The walking control hardware system adopts a modular design method, and the entire system consists of three main parts: the central control module, the autonomous navigation module, and the walking control module. The autonomous navigation module is responsible for collecting point cloud information and robot chassis pose information. The main control module processes these point cloud data, constructs high-precision environmental maps, and implements autonomous navigation functions. The walking control module receives the optimal control strategy sent by the central control module, achieving precise motor speed control and ensuring that the chassis can walk autonomously. Figure 2 shows the hardware control system designed in this study, which meets the unique requirements of the chicken coop breeding environment and achieves autonomous and safe walking of the chassis through modular design and precise control algorithms.

The gmapping algorithm is a particle filter-based SLAM method proposed by Grisetti, which improves some of the problems of the RBPF algorithm and has been widely applied in robotics. The RBPF algorithm decomposes the SLAM problem into two problems: one is the robot localization problem, and the other is the map-building problem. Based on the particle filtering method, the RBPF algorithm can extract key information from sensor and odometer data, accurately estimating the map and robot pose [16].

During the resampling process, the RBPF algorithm may experience particle degradation, where some particles have excessively high weights while others have very low weights and may even be filtered out. This results in particle aggregation in some areas. In contrast, the number of particles in other areas significantly decreases, greatly reducing the diversity of particles and affecting the accuracy of robot pose state estimation. Based on improving RBPF, the gmapping algorithm introduces an adequate particle number Neff parameter.

$${\mathrm{N}}_{\mathrm{e}\mathrm{f}\mathrm{f}}={\displaystyle \frac{1}{\sum _{\mathrm{i}=1}^{\mathrm{N}}{\left({\mathrm{w}}_{\mathrm{i}}^{\mathrm{i}}\right)}^2}}$$

(1)

When the number of effective particles is less than the threshold, resampling is performed to filter out particles with lower weights while copying particles with higher weights. This method can significantly reduce the number of resampling operations in RBPF and effectively solve the problem of particle degradation. Because particles with significant weight carry environmental information closer to the actual environment, particle filters will screen particles with different weights, significantly reducing computational complexity while preserving environmental information. After multiple resampling, the number of high-weight particles will far exceed that of low-weight particles [17,18]. During resampling, particle filtering may remove particles with moderate weights containing information closer to the actual environment. The convergence of particle swarm optimization results in a significant deviation between the estimated pose state of the robot and the accurate information. In addition, there is noise during the robot’s motion, and the laser sensor is also affected by the noise, which ultimately leads to a particular deviation between the 2D grid map constructed by the robot and the actual scene.

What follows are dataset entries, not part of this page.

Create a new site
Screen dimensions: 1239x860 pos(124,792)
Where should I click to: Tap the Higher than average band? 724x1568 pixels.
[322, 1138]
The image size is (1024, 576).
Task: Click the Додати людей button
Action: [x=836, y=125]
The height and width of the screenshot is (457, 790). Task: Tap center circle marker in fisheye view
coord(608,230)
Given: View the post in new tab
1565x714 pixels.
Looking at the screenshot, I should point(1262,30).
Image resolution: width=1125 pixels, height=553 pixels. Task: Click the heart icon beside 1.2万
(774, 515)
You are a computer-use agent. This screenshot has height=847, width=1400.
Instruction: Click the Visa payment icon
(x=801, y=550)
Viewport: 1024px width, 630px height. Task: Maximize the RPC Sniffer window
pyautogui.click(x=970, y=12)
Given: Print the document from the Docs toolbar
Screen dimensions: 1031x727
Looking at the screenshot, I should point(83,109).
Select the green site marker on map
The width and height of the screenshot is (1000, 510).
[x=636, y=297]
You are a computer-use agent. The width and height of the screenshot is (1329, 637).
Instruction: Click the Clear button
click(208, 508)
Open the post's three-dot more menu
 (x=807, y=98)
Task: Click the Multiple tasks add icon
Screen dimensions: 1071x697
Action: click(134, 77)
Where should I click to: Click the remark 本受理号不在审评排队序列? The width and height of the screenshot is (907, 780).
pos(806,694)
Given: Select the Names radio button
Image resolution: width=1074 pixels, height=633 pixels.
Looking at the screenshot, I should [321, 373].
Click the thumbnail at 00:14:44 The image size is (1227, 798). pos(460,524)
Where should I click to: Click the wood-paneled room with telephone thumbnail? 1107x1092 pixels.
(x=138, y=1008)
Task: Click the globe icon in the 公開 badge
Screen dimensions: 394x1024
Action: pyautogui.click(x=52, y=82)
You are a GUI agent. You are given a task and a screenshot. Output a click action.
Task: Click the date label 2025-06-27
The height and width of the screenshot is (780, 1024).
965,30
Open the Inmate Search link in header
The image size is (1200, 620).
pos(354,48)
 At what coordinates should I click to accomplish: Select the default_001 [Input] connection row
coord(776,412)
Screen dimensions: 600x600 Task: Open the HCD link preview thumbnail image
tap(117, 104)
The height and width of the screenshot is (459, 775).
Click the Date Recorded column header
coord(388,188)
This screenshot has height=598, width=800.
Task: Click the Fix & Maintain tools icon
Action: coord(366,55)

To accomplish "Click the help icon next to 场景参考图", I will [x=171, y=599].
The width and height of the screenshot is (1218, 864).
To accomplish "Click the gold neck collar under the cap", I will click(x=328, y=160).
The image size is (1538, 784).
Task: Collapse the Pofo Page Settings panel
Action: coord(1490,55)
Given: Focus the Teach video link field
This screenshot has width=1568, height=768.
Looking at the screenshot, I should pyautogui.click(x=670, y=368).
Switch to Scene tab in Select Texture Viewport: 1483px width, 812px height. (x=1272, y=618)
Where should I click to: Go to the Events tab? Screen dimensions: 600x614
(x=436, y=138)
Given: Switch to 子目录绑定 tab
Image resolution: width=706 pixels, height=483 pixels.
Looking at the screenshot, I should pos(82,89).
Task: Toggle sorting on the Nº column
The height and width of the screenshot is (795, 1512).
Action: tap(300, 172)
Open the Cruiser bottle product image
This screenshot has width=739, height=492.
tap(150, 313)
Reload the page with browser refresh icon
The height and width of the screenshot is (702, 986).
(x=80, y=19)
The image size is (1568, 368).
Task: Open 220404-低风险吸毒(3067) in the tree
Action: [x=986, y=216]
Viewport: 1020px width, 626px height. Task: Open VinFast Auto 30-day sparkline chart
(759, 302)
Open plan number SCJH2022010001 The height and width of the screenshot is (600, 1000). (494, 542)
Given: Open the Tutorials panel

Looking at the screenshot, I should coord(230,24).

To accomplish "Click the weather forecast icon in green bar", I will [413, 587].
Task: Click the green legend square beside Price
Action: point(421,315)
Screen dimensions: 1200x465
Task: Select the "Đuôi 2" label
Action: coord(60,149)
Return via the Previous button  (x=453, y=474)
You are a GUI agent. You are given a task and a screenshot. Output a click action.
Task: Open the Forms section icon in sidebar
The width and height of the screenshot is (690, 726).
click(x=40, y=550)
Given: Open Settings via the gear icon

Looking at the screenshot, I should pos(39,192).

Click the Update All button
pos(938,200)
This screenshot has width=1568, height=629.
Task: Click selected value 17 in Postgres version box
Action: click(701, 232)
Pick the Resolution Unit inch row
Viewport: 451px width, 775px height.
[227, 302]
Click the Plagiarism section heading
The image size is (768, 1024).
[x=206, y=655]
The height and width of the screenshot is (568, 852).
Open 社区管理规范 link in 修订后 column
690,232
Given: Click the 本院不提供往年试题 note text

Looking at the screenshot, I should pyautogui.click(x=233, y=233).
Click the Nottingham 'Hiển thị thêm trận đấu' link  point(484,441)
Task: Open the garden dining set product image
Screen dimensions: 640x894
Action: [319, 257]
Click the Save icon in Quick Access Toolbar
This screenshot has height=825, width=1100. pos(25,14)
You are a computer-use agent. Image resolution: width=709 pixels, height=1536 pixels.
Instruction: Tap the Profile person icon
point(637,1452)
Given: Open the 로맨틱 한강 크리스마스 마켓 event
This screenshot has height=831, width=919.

In response to the problem of differences between map construction and real environments in the gmapping algorithm, this paper conducts optimization research on point cloud matching methods and resampling methods to optimize the gmapping algorithm. In response to the measurement errors and observation noise in LiDAR scanning of point clouds, this paper uses an improved ICP algorithm to perform point cloud matching on point cloud data, achieving precise registration of point cloud data. Optimization research on resampling methods aims to avoid particle filtering out particles highly similar to accurate environmental information and increase particle diversity.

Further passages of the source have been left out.